Gaydamak prudently made himself scarce until the time a legitimate court of France will deliver its judgement whether he should pay the tax on the deal.
Moreover, while it is legitimate to refer to the Angola arms story (it made a lot of headlines)
I wonder whether an honest reporter may completely overlook the fact that Gaydamak received the highest award of France, the Legion d’Honneur? It just does not happen to fit with denigrating epithets like “shady” and “murky” that usually are attached by the enemies. France does not award this distinction to dubious personalities.
The reason he received the medal also tells much about the man. Endangering himself, he saved two French pilots stranded in Yugoslavia. He had to confront not only Yugoslav militias, but also some elements in the French intelligence and media who wanted to use this incident to fan anti-Yugoslav hysteria and escalate NATO war against that country.
Thus Gaydamak is very much a good man: he stopped the Savimbi gangs from despoiling Angola, and he did not allow French warmongers to attack Yugoslavia on false pretext. In vain will you look for this story in the recent internet writing.
Another affair connected to Gaydamak, the Bank Hapoalim case, was also started by the French in their attempt to lay hands of Gaydamak’s capital. He reportedly shifted the money outside of the grasping hands of Israeli justice, but this was just prudence. Anyway, after two years of investigations no charges were made. Meanwhile, he continues to spread his charity.
He provided the poor religious Jews with a hospital. His political capital grows. Now he starred in a commercial of a mobile telephone company, being modelled on a socialist Russian Zionist who founded the kibbutz movement a hundred years ago. In the clip, he drops his elegant attire and joins the working masses. With this clip, he rose to the status of Culture Hero.
“This is undignified! Netanyahu would never do it!” – insisted media. “I am the man in the street,” he retorted. Gaydamak is probably today the most popular Israeli personality with humane views.
He speaks of bringing to power the coalition of the powerless: Sephardis, Russians, Palestinians, workers, religious Jews, the whole hog of hoi polloi. Nobody has yet succeeded in squeezing from him a demand to erase Gaza or bomb Beirut, though it is considered to be de rigueur in the polite society of Israel.
He is an opposite to Lieberman, another Russian politician, who made his name by extreme nationalist slogans.

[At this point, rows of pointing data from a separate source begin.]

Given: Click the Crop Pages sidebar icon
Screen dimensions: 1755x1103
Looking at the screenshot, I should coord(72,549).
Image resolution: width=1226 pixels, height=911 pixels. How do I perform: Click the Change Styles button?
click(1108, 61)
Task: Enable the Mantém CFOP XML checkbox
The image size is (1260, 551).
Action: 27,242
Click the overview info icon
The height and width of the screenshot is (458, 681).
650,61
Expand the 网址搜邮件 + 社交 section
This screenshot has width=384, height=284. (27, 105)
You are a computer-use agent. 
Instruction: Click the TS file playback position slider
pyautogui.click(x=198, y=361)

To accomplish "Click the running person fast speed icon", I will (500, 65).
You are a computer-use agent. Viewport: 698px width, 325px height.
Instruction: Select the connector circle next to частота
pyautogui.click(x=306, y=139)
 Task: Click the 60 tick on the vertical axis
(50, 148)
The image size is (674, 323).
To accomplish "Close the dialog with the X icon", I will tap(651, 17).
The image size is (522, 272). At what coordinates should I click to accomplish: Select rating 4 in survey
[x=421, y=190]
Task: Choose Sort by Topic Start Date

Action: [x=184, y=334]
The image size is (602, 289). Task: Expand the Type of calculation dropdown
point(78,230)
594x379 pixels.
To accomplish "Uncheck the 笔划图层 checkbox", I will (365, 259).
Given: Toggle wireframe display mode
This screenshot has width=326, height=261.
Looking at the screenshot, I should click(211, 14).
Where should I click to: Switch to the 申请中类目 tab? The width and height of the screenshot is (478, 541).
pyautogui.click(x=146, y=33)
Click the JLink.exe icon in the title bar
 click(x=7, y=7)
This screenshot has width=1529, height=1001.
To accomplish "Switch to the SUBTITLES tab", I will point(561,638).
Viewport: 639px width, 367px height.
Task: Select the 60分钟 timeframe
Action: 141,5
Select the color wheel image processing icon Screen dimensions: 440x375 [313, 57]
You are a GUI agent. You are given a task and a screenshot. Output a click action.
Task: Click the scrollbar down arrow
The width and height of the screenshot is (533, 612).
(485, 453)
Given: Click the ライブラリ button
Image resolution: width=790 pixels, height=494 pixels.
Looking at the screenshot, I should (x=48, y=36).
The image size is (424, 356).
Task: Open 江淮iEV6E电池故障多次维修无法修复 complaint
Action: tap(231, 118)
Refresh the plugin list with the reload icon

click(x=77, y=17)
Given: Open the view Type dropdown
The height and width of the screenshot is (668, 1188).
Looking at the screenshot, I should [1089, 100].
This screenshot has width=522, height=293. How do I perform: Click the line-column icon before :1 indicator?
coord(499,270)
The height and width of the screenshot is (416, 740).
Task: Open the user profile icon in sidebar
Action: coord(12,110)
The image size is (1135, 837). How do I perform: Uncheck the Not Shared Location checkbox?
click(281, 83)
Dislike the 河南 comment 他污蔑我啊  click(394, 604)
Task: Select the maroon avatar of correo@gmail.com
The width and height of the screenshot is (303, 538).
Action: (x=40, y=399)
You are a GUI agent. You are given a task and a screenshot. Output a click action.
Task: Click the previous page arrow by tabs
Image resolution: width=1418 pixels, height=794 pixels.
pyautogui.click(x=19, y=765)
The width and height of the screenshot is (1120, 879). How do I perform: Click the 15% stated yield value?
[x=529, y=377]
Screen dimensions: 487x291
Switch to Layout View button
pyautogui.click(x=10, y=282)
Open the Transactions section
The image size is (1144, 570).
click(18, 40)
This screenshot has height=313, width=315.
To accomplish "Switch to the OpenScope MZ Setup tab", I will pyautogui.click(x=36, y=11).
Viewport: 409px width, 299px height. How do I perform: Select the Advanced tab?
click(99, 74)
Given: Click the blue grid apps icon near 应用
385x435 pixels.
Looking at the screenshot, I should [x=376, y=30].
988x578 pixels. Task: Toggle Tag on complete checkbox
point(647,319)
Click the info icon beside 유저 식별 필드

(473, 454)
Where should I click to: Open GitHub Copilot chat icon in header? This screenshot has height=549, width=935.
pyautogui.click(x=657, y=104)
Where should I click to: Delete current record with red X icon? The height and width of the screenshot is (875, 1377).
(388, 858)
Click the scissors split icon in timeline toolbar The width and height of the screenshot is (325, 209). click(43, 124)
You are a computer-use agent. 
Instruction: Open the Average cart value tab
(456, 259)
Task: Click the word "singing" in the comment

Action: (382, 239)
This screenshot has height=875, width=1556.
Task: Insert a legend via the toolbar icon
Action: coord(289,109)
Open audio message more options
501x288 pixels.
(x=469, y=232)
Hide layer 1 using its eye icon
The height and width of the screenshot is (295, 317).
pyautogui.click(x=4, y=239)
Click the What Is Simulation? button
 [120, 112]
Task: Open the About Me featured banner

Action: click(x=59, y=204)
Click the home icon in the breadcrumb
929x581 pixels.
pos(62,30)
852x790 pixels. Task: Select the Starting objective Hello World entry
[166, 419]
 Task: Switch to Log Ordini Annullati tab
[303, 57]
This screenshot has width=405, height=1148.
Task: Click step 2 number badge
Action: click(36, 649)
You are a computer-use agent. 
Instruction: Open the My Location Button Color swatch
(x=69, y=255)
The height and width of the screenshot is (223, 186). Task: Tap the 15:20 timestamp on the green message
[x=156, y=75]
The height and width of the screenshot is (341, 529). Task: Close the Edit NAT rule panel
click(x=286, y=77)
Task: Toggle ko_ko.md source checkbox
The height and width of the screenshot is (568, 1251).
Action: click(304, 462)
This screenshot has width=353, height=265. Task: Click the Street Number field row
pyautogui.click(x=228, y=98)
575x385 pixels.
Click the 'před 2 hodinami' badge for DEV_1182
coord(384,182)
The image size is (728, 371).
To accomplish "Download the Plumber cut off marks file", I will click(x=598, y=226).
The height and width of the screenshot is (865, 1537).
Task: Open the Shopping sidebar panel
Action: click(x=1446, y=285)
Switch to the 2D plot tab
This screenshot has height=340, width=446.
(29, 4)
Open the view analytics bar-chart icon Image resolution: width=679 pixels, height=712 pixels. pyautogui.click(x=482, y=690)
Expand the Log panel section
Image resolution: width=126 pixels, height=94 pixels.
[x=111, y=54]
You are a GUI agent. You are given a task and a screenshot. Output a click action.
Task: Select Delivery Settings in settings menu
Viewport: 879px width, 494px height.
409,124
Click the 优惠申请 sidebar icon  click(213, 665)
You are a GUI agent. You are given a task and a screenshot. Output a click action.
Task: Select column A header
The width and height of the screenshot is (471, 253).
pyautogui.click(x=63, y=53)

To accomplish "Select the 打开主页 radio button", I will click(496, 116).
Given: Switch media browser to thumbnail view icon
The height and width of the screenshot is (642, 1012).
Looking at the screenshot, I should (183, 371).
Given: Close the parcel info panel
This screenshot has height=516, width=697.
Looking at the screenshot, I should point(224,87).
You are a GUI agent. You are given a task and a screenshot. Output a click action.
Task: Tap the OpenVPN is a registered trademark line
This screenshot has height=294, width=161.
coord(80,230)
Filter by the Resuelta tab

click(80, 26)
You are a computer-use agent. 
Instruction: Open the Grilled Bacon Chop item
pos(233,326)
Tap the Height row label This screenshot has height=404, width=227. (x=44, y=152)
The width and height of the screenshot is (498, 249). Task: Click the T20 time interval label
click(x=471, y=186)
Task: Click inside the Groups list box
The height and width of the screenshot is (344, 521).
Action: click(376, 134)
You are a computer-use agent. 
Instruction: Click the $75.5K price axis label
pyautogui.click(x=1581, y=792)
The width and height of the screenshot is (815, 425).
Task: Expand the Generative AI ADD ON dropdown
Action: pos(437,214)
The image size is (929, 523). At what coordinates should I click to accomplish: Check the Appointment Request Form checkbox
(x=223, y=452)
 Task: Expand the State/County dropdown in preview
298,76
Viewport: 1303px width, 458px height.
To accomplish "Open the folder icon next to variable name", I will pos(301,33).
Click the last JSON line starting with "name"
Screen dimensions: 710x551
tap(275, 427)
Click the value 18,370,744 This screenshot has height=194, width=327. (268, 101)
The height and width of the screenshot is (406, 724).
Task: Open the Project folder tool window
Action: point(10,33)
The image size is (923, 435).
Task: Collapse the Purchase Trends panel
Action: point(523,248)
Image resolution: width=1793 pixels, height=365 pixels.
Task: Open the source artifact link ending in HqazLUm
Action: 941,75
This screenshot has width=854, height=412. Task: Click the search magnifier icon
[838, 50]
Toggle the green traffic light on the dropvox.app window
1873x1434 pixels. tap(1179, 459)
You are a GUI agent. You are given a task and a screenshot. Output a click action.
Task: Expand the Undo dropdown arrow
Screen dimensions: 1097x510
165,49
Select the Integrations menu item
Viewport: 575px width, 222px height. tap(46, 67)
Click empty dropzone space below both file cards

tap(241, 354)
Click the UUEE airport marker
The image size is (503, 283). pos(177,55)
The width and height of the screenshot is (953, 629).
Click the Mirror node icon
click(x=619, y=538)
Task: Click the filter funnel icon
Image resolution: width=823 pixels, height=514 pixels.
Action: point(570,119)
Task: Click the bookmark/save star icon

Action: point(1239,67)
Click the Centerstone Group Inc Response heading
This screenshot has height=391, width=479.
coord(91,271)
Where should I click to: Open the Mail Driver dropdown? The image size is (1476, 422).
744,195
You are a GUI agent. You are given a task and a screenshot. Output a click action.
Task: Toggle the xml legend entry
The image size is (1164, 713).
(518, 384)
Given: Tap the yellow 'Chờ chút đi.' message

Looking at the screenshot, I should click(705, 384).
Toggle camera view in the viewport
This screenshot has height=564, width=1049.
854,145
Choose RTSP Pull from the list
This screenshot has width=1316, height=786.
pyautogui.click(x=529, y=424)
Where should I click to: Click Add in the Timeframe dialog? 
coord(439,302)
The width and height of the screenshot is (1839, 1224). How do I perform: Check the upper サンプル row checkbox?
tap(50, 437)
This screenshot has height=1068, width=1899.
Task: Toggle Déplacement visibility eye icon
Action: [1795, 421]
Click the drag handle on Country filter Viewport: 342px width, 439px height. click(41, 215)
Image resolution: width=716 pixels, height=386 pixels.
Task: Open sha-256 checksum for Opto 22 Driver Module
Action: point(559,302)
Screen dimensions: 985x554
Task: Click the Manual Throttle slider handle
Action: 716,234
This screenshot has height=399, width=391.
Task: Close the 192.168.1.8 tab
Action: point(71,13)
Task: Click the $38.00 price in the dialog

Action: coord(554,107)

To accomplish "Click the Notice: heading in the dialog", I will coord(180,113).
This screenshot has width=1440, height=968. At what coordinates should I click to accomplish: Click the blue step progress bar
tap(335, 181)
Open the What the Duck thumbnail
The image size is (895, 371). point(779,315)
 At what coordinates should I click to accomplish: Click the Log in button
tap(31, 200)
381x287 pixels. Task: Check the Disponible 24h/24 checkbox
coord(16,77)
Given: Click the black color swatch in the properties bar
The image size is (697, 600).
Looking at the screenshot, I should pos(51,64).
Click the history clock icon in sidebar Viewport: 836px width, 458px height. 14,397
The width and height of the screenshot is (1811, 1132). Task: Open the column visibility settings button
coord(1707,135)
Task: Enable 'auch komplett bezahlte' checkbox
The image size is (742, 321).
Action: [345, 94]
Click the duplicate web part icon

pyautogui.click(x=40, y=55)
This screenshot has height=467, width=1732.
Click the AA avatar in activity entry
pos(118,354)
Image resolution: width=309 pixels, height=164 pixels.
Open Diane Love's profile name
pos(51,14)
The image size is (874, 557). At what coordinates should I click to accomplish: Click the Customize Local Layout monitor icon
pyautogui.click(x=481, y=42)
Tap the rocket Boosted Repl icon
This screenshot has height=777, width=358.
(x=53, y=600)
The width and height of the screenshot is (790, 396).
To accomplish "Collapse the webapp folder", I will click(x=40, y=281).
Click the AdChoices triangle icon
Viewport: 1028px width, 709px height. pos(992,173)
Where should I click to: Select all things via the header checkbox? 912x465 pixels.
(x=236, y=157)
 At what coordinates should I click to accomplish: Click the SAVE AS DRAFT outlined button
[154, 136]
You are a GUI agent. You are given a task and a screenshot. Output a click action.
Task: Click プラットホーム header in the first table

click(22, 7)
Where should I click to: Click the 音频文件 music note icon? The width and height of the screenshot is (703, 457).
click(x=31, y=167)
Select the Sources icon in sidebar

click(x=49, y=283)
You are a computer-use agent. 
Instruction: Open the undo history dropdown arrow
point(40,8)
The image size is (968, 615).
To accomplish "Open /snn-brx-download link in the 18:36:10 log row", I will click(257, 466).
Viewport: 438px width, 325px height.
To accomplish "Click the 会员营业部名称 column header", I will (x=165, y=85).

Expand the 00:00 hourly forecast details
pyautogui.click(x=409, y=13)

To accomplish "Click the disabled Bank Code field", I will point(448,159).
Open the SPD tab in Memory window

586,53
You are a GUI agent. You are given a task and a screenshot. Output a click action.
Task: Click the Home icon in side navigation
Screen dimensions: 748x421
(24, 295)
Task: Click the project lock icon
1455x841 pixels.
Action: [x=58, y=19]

He is a black sheep in the company of Russian Jewish oligarchs as he keeps his foothold in Moscow and does not fight Putin, as Nevzlin and Berezovsky do. And he wants to save Israel, as he said in the TV interview. God knows, Israel needs somebody to save her from her own deprivation.
His decision to run for the mayor of Jerusalem gives a chance to truly unite the City. Now, the City Hall carries on endless warfare against the Palestinians of Jerusalem.
This is one of the reasons why one third of city’s population still consider themselves living under occupation.
Gaydamak may be a uniting figure if he can bring together the underprivileged dwellers of Mea Shearim, of Katamonim and of the Old City.
Gaydamak is not a revolutionary, he is not even a radical, but this rather conservative man (again, like Ross Perot) has a positive idea of equality and fair play, a flair for business and uncommon organisational ability. Being brought up in the Soviet Union, he has no racist or religious prejudice.
Probably this man offers us the best chance for a change and for a good life in One City.